Заявленное не совпадает с описываемым. Тот, кто отмечает, что лагерный мир — это мир без книг, еще не существует в пределах нарратива, ибо для рассказчика книги — принадлежность другого мира, никак не соотносящегося с его собственным.
Процесс рождения «под правой теменной костью» слова «сентенция» — римского слова, непригодного для тайги, слова, возвращающего рассказчику личное прошлое и способность к абстрактному мышлению, процесс возникновения слов «раньше на языке, а потом — в мозгу» воспроизводится при помощи языковых средств, самому рассказчику еще недоступных.
С каждым новым возвращением убыстряется темп повествования: «А потом настал день, когда все, все пятьдесят рабочих бросили работу и побежали в поселок, к реке, выбираясь из своих шурфов, канав, бросая недопиленные деревья, недоваренный суп в котле» (Там же: 348).
Читатель ожидает уже некоего радостного чуда, но на командировку с танцевальным названием «Рио-Рита» просто приезжает из Магадана начальник со старым патефоном и пластинками с симфонической музыкой.
«Шеллачная пластинка кружилась и шипела, кружился сам пень, заведенный на все свои триста кругов, как тугая пружина, закрученная на целых триста лет» (Там же: 348), — последняя фраза с ее аллитеративным строением перемещает рассказчика за пределы лагерного контекста, во внешний мир, где существуют музыка, история, метафора и звукопись, — и делает возможным существование самого рассказа, ибо только здесь, на этой границе, возникает тот, кто способен совместить опыт лагеря и язык, необходимый для передачи этого опыта, — поскольку внутри лагеря, в границах небытия, этого языка не существует.

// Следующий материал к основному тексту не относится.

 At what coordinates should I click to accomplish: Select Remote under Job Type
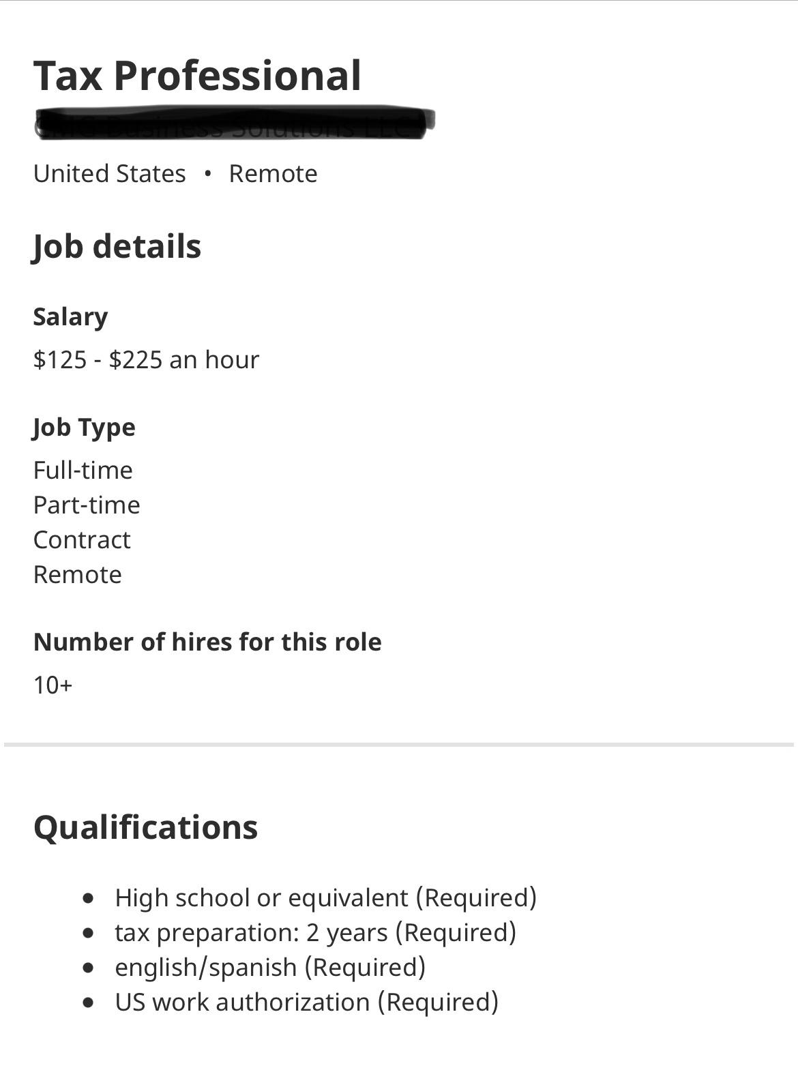tap(78, 574)
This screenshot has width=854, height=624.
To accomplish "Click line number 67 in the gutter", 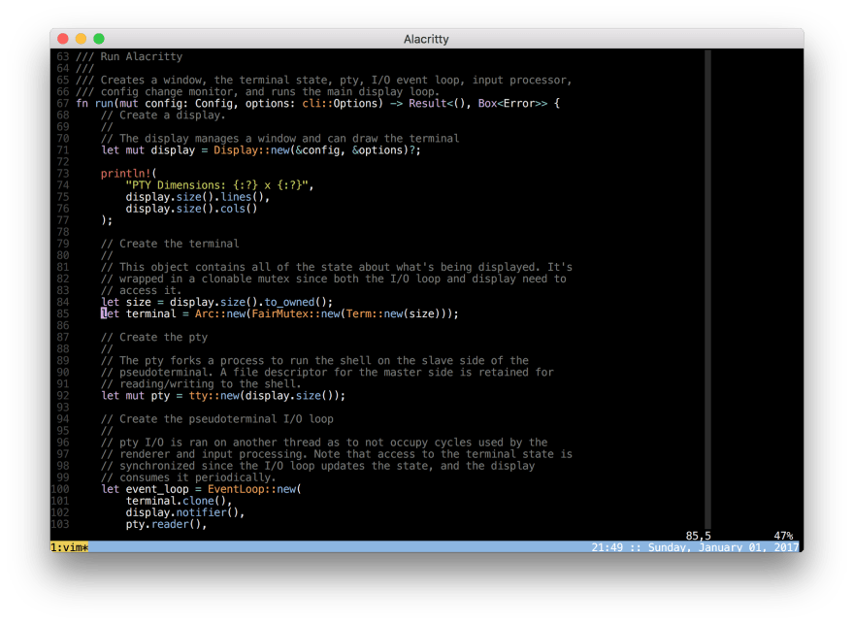I will (61, 103).
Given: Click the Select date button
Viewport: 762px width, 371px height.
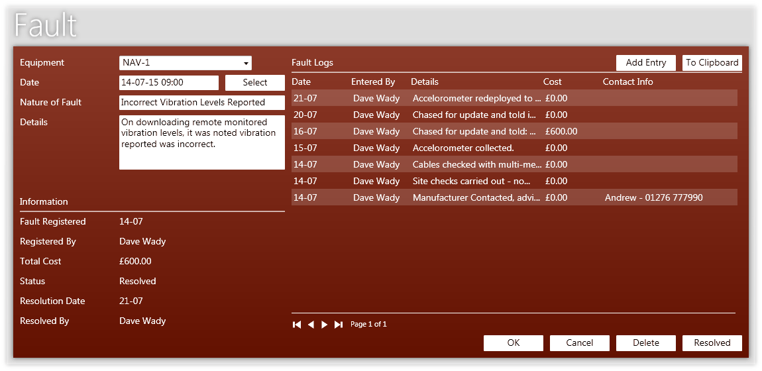Looking at the screenshot, I should (254, 83).
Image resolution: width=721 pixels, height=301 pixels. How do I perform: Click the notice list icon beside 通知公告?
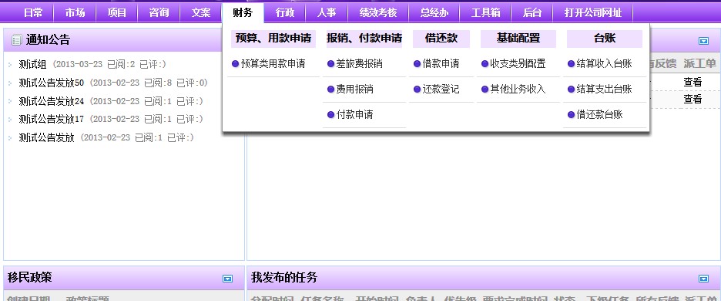tap(16, 40)
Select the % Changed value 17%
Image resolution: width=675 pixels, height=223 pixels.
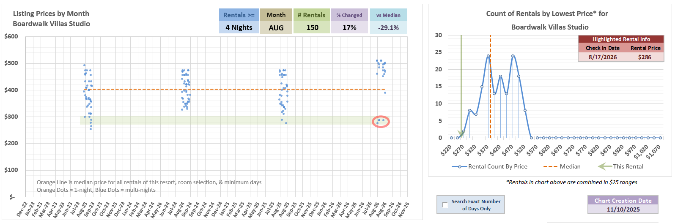[349, 27]
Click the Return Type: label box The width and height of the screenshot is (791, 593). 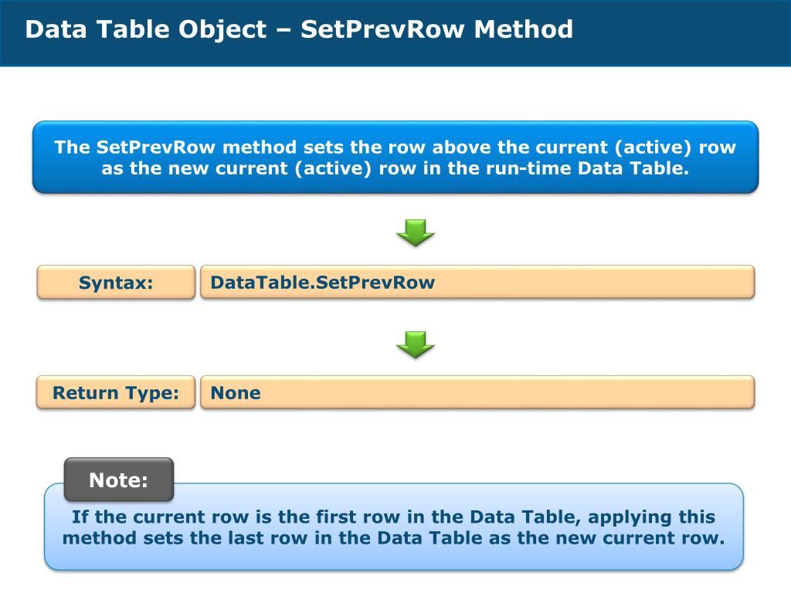[116, 392]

Сам Шаламов, естественно, и заметил, и отрефлексировал эту двойственность:
Метафоричность, усложненность речи возникает на какой-то ступени развития и исчезает, когда эту ступень перешагнут в обратной дороге. <…> Весь мой дальнейший рассказ и с этой стороны неизбежно обречен на лживость, на неправду. Никогда я не задумался ни одной длительной мыслью. Попытки это сделать причиняли прямо физическую боль. Ни разу я в эти годы не восхитился пейзажем — если что-либо запомнилось, то запомнилось позднее… Как вернуть себя в это состояние и каким языком об этом рассказать? Обогащение языка — это обеднение рассказа в смысле фактичности, правдивости… Я буду стараться дать последовательность ощущений — и только в этом вижу возможность сохранить правдивость изложения.